In Re Sacramento Mini Storage, Debtor.sacramento Mini Storage, Appellant, v. World Savings & Loan Association; Silk Purse Properties;bill E. Clarkson, Appellees, 112 F.3d 517 (9th Cir. 1997)Annotate this Case
Before ALARCON, BEEZER, and O'SCANNLAIN, Circuit Judges.
We must decide whether a corporation whose powers, rights, and privileges have been suspended under state law may nonetheless cause a related entity to file a bankruptcy petition. Since the parties are familiar with the facts, we will not reiterate them.
* The bankruptcy court rested its decision on several grounds. It found that John Drake acted beyond the scope of his authority when he filed a bankruptcy petition for Sacramento Mini Storage ("Sacramento"); it also ruled that John Christian was incapable of delegating to Drake authority to file a petition since this was a duty only Renvest, Inc., as general partner of Sacramento and fiduciary to its limited partners, could perform. Finally, the bankruptcy court found that Renvest's corporate powers had been suspended, and that it therefore was incapable of causing Sacramento to file for bankruptcy or of delegating the power to file a petition to Drake.
The district court affirmed the bankruptcy court's dismissal of the petition, stating that the finding that Drake lacked authority to file the petition was not clearly erroneous.
Sacramento argues that the district court erred because Christian and Renvest ratified Drake's filing of a petition after the fact. World Savings & Loan Association ("World") submits that while post hoc ratification may be effective in the context of the general law of agency, it is not effective in this specialized bankruptcy context.
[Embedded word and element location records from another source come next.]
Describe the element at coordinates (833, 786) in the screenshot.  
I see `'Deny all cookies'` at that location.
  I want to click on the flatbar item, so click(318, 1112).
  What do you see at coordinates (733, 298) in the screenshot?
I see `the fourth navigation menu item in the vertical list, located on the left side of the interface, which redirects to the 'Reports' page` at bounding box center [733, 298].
We need not decide this question, however. Any ratification by Christian or Renvest would be ineffective because, at all relevant times, Renvest's corporate powers, rights, and privileges were suspended. Under California law, a corporation that fails to pay its franchise tax may be suspended by the Secretary of State. See Cal.Rev. & Tax. Code §§ 23301, 23301.5 (West 1992). As we have noted about this provision of California law before, a suspended corporation cannot "function as a corporation and [is] incapable of exercising corporate powers for any business purpose." McLaughlin Land & Livestock Co. v. Bank of America, 94 F.2d 491, 493 (9th Cir. 1938). As the California Supreme Court has stated, " [d]uring the time its taxes were unpaid, petitioner [corporation] was shorn of all rights save those expressly reserved by the statutes." Boyle v. Lakeview Creamery Co., 68 P.2d 968, 970 (Cal.1937) (quoting Ransome-Crummey Co. v. Superior Court, 205 P. 446, 448 (Cal.1992)); see generally Peacock Hill Ass'n v. Peacock Lagoon Constr. Co., 503 P.2d 285 (Cal.1972); Traub Co. v. Coffee Break Serv. Inc., 425 P.2d 790 (Cal.1967). This includes the ability to prosecute and defend lawsuits, and enter into unvoidable contracts. See Ogden Martin Sys., Inc. v. San Bernardino County, 932 F.2d 1284, 1288-89 (9th Cir. 1991); Boyle, 68 P.2d at 970. Since Renvest was suspended, it could not delegate any of its powers to Drake. Similarly, it could not perform any actions as general partner of Sacramento.
Sacramento argues that a corporation whose powers are suspended must nonetheless be able to file for bankruptcy. See In re Feature Homes, Inc., 116 B.R. 731, 733 (Bankr.E.D. Cal. 1990). Whether or not this is true, Renvest did not file for its own bankruptcy. Instead, Drake filed a petition for Sacramento, and Renvest later (purportedly) ratified that action. At most, Renvest caused Sacramento to file for bankruptcy. Renvest's exercise of control over a partnership in which it held a controlling interest is a use of Renvest's corporate powers. Precisely these powers were suspended by the Secretary of State.
We conclude that, by virtue of its suspension, Renvest had no power to confer authority upon Drake, to ratify Drake's actions, or to cause Sacramento to file for bankruptcy. Dismissal of the petition was proper.